Written request:
Resume the blog post of short meditative fragments, picking up right after its last line.

Provided text:
Pausing on a street corner in a mostly empty city, dark settling, neither scared nor not scared, neither grasping nor letting go.

Emptying glass bottles of rocks and sand, saying goodbye in this very specific way.

Shortcuts can take a long time too.

Even in the context of a dream one can become still and quiet in shared awareness of God's presence as permeating all experience without qualification or condition.

Watching the horses roll in mid-summer, dust rising.

Overeating again.

Yet ask: what if anything is actually fundamental.

Teachers long ago who did not foresee the world in which their students would be asked to live and so were themselves bereft.

Honesty and nonviolence cannot be distinguished from each other.

This is the twentieth sentece, there will be others.

Wednesday, July 27, 2022

Saved not Found

I didn't know all I needed was rapture. Only one of us can be real and it has to be me. Oh sparrows, the sky is dead without you. 

Swallowing another salty stone. How easily I squeeze myself into corners. Gnawing bread.

Recorded data:
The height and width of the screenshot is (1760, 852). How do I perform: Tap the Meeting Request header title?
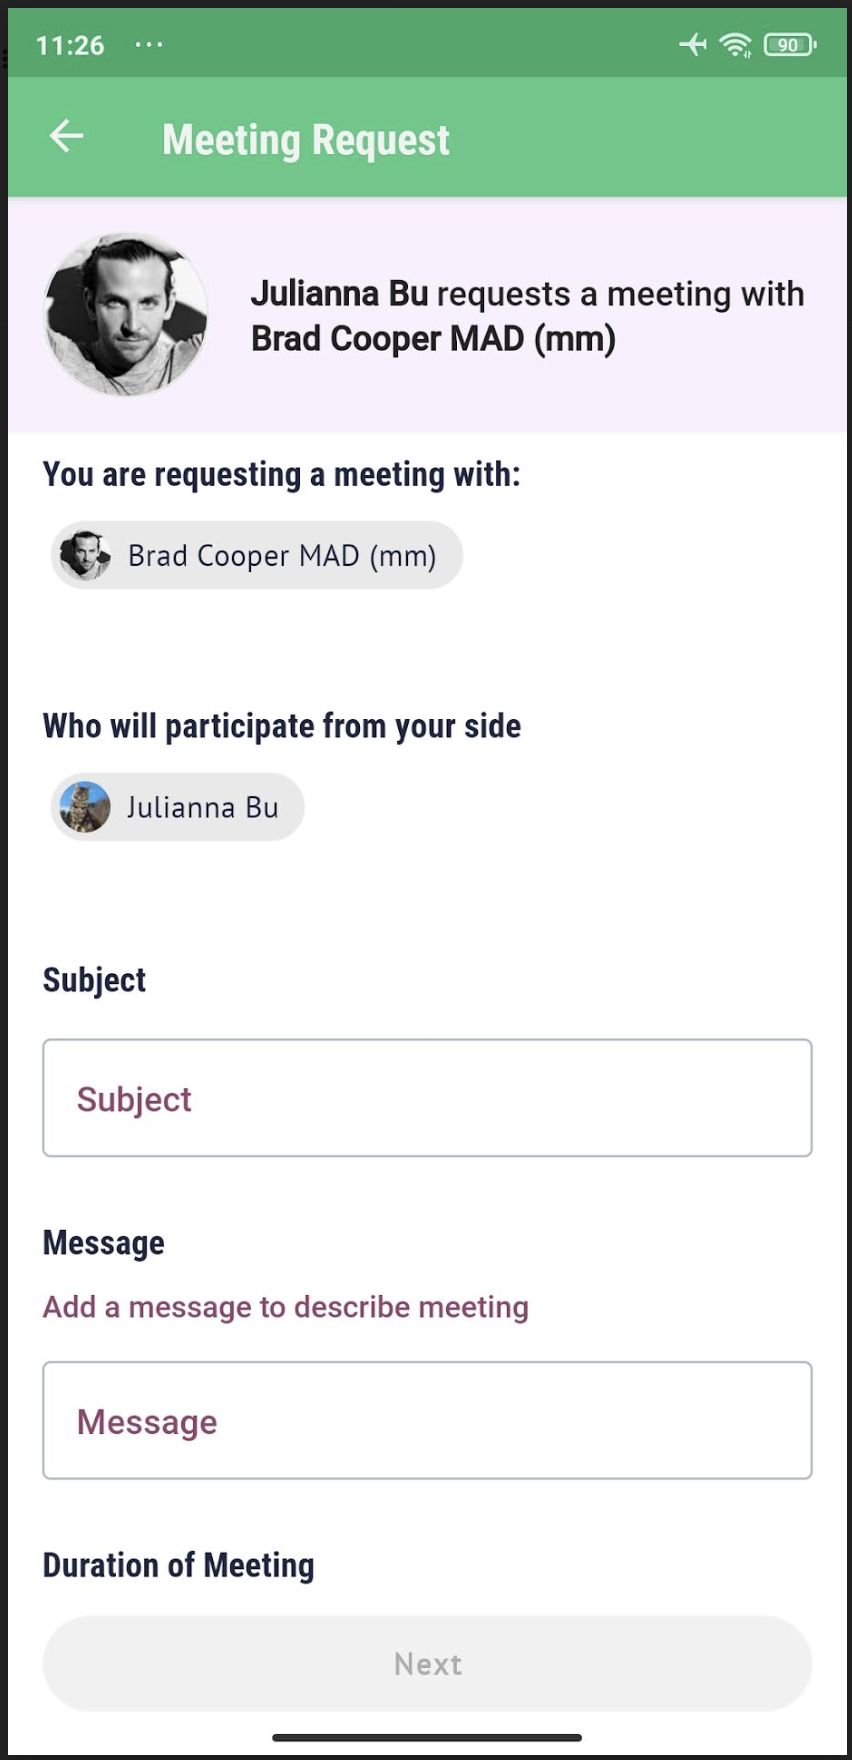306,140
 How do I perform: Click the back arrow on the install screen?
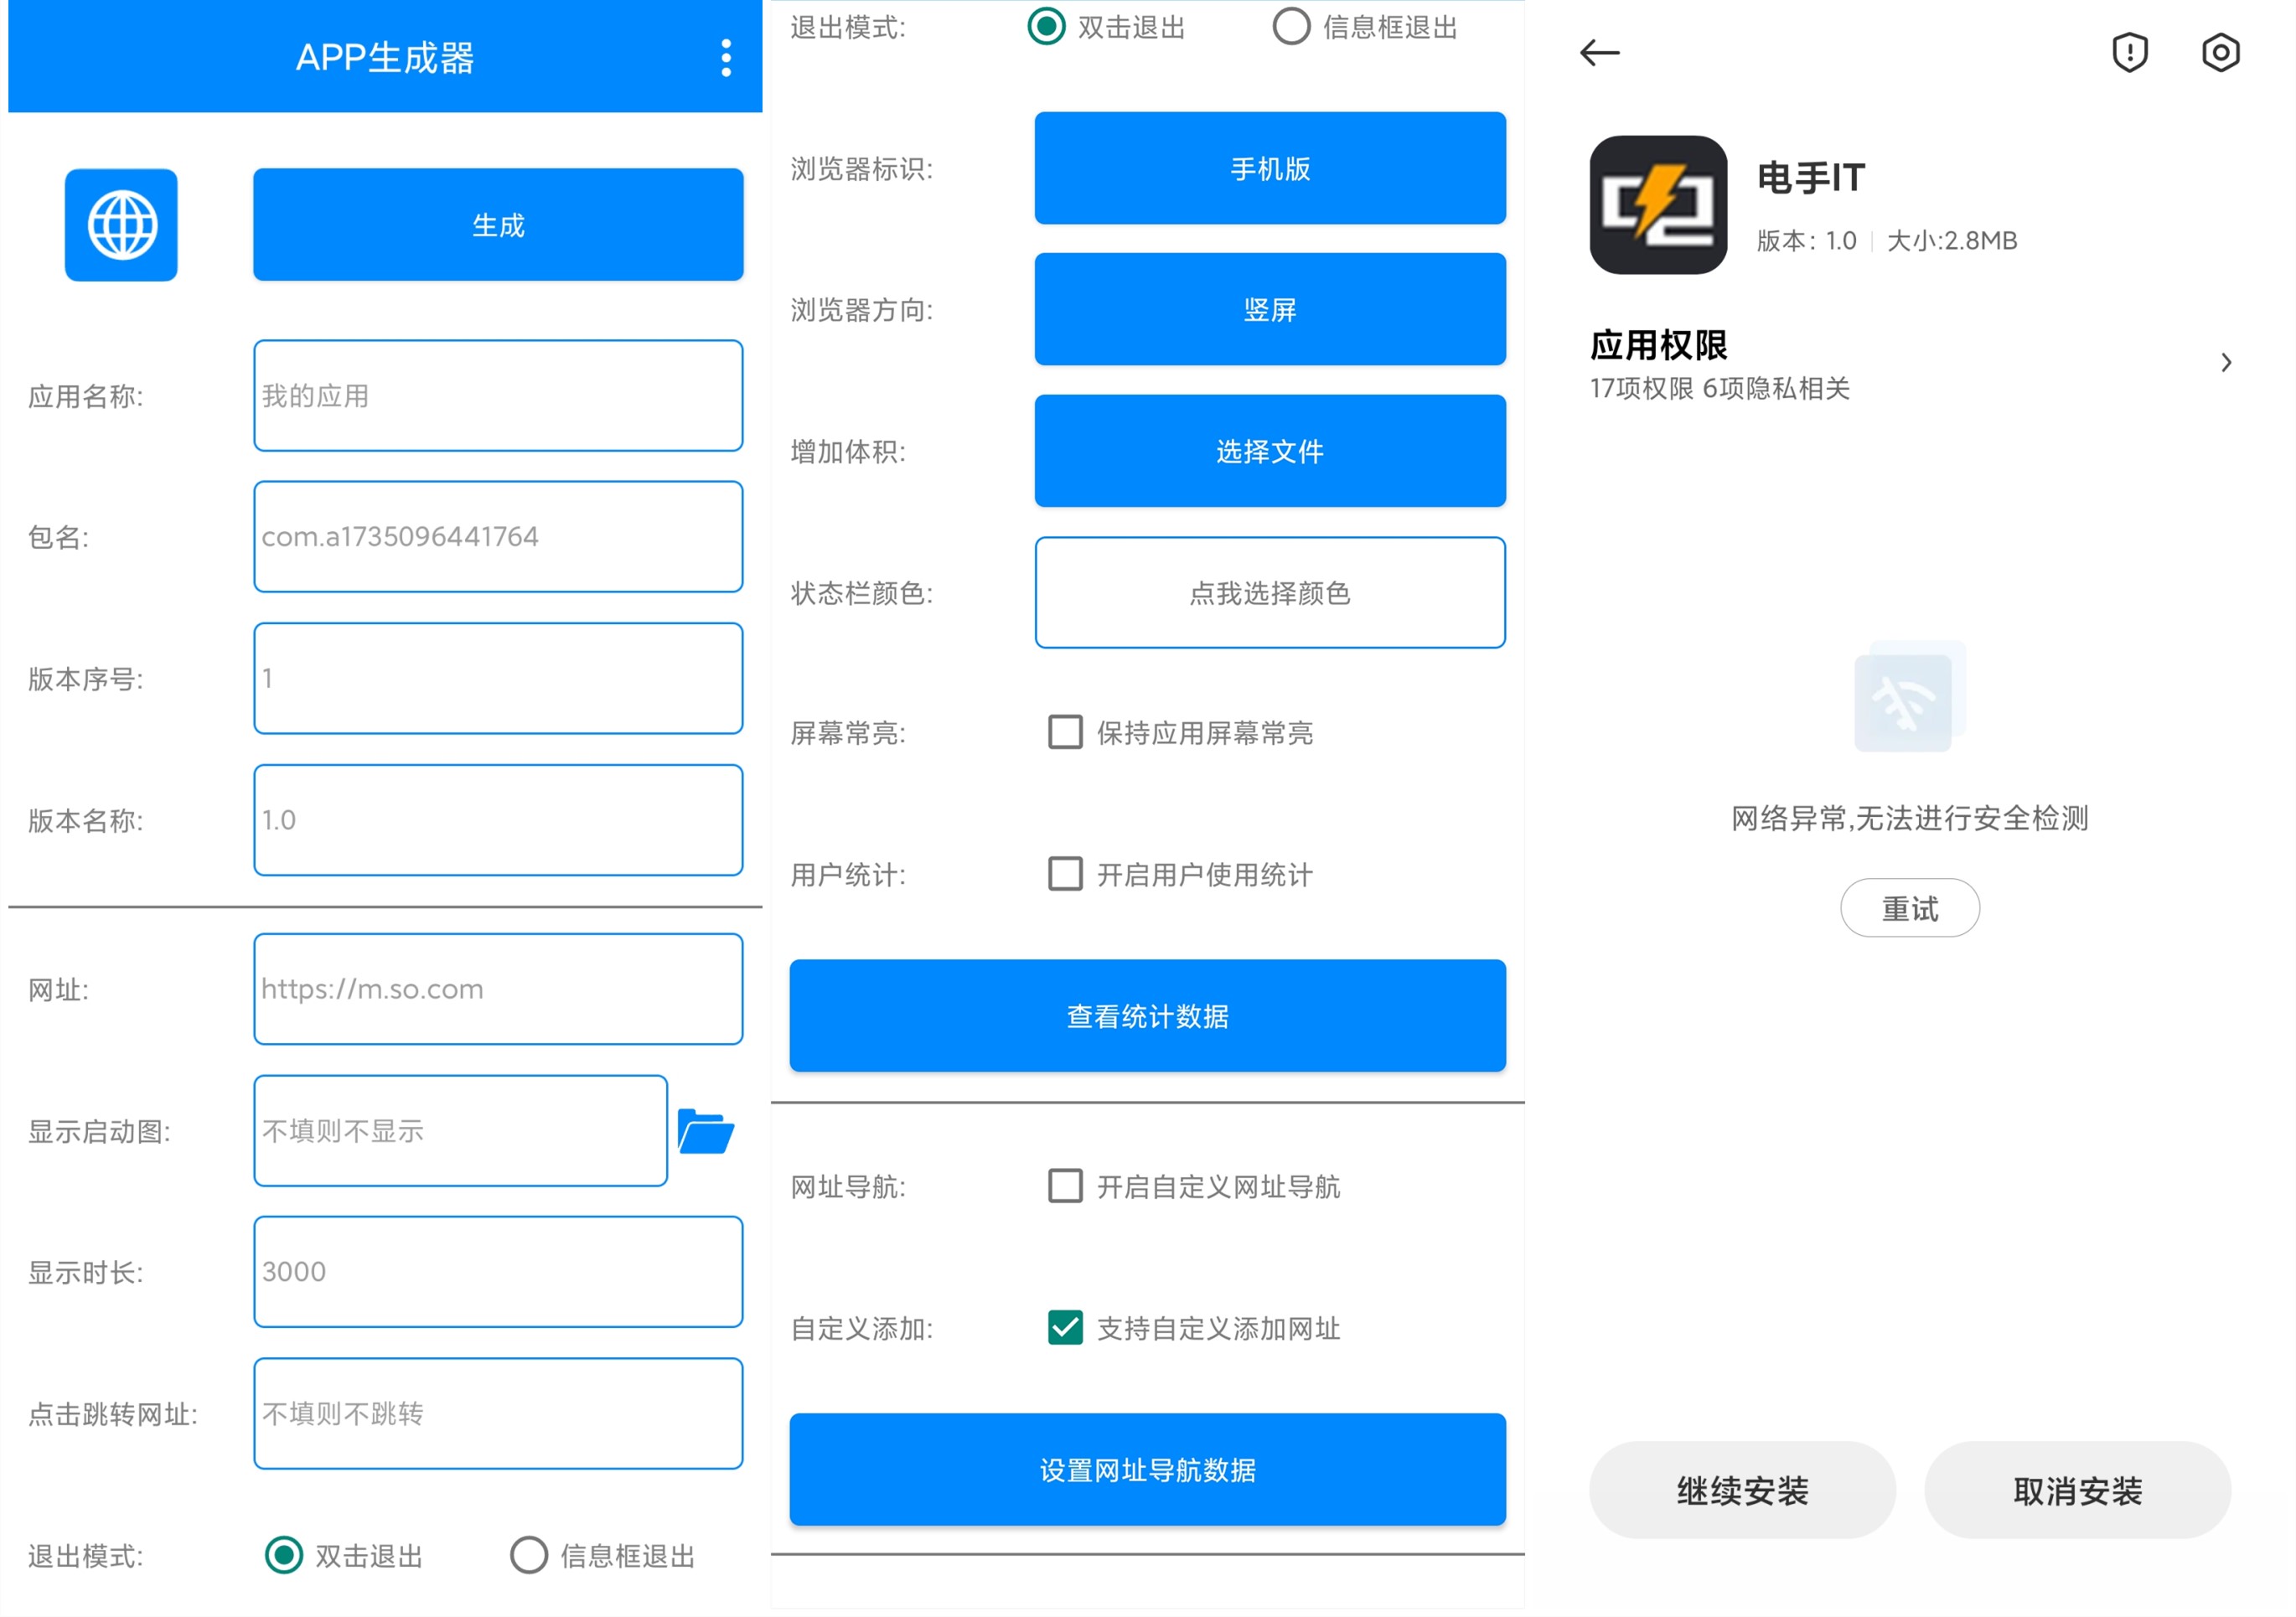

Expected output:
Remember the party where I hacked my wrists with a knife and everybody screamed but nobody would touch me. Stumbling drunk through Burlington looking for a lake. It's easier than you think to switch stories.

Standards, drifters. "I hate the way I love you."

In my late thirties I realized the poems were about being saved, not found, and my life changed accordingly. What else but falling? The observer you are, the lawyer.

With what will you never meddle? Imagine my fear. My father howls in the afterlife because he remembers everything but the names of those he loves. "On your knees boy."

Her arms close, I did not reach her in time to be encompassed, this is how it always ends. North even a little, for those inclined to travel. 

Tuesday, July 26, 2022

Pulled In Yet Again

Tipping the king. At midnight or so I take my clothes off in the moonlight, soft and pale in the moonlight, heart breaking in moonlight, why is it so hard to love me. 

And begin.

Tossing dead chickens, empty carcasses courtesy of foxes, into tall grass near the skip of forest before the river. Unable to sleep, seeing the future. What ruins us, restores us, rehabilitates us, et cetera.

Prevaricating again. Are we, in the end, stuck with our selves? The gallows creaked a little, it took longer than we expected.

"Price of doing business," they used to say about literally everything that hurt, and I believed them, even after I stopped believing them I believed them. Her narrow shoulders in sunlight, leaning to tend to the tomatoes. How at a late juncture I see women.

It only hurts a little means what exactly. Summer moves quicker than expected, carrying us forward. Shitty iced coffee is my favorite!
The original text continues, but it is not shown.